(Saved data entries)
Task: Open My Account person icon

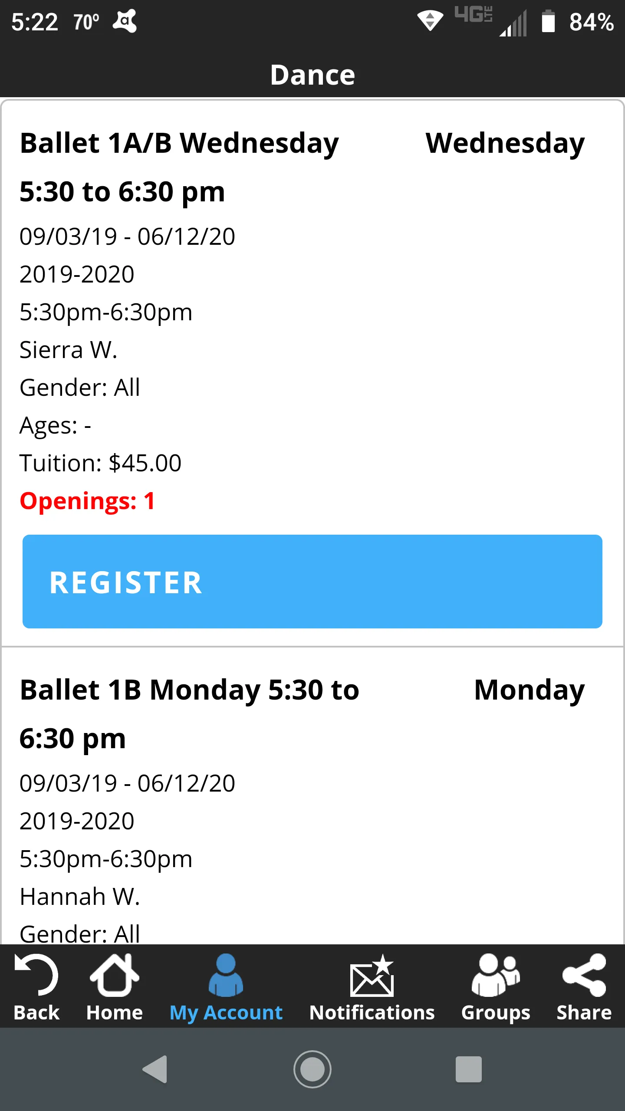Action: pyautogui.click(x=226, y=975)
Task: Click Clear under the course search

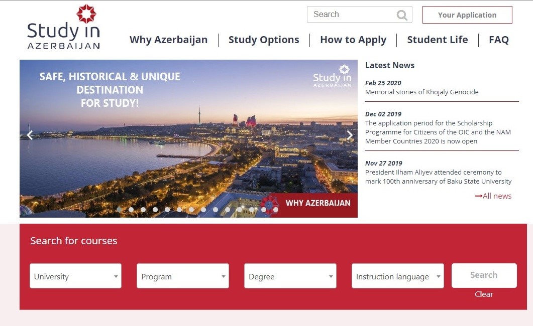Action: 484,294
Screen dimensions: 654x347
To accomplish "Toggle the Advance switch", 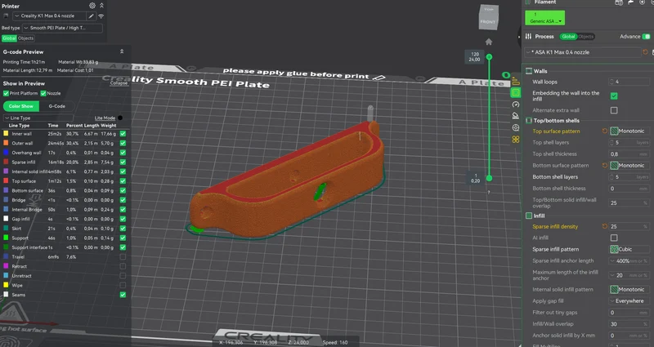I will [x=646, y=37].
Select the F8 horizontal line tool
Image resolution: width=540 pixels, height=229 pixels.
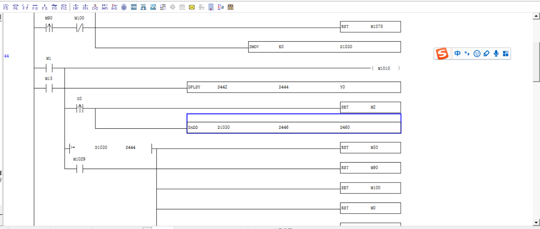coord(35,7)
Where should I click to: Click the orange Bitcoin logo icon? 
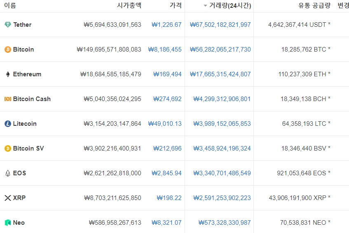click(x=8, y=49)
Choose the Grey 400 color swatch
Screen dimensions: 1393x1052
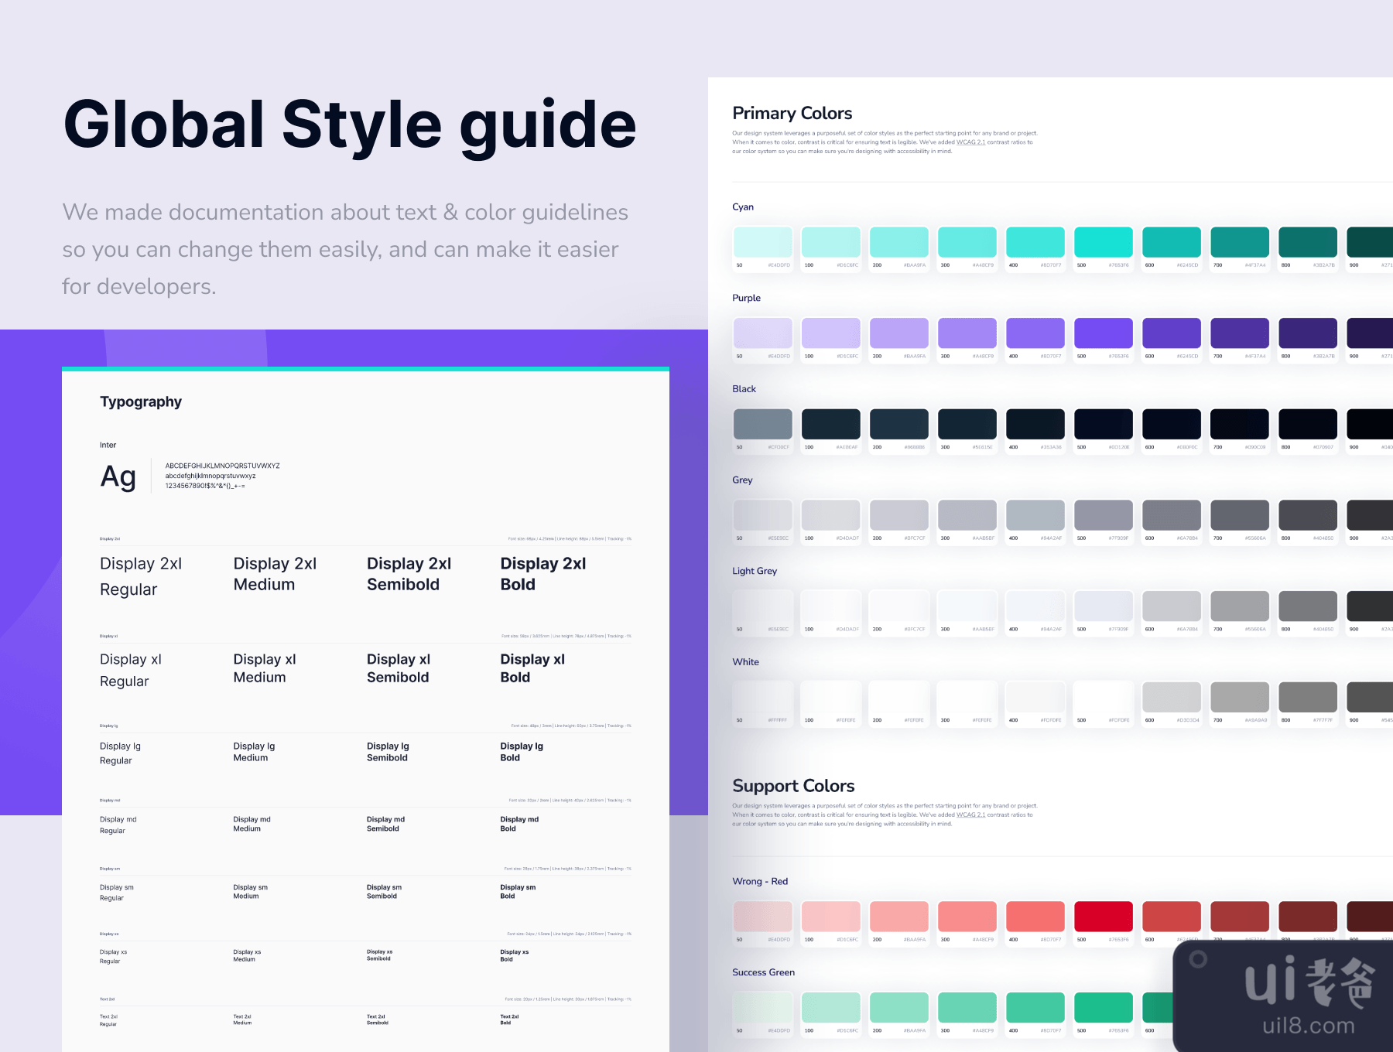coord(1035,515)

# What is expected
Starting at the line that contains "Choose the Grey 400 color swatch", write out every line through the end of the entries, both ends included, without any pictures.

# Answer box
Choose the Grey 400 color swatch
Screen dimensions: 1393x1052
coord(1035,515)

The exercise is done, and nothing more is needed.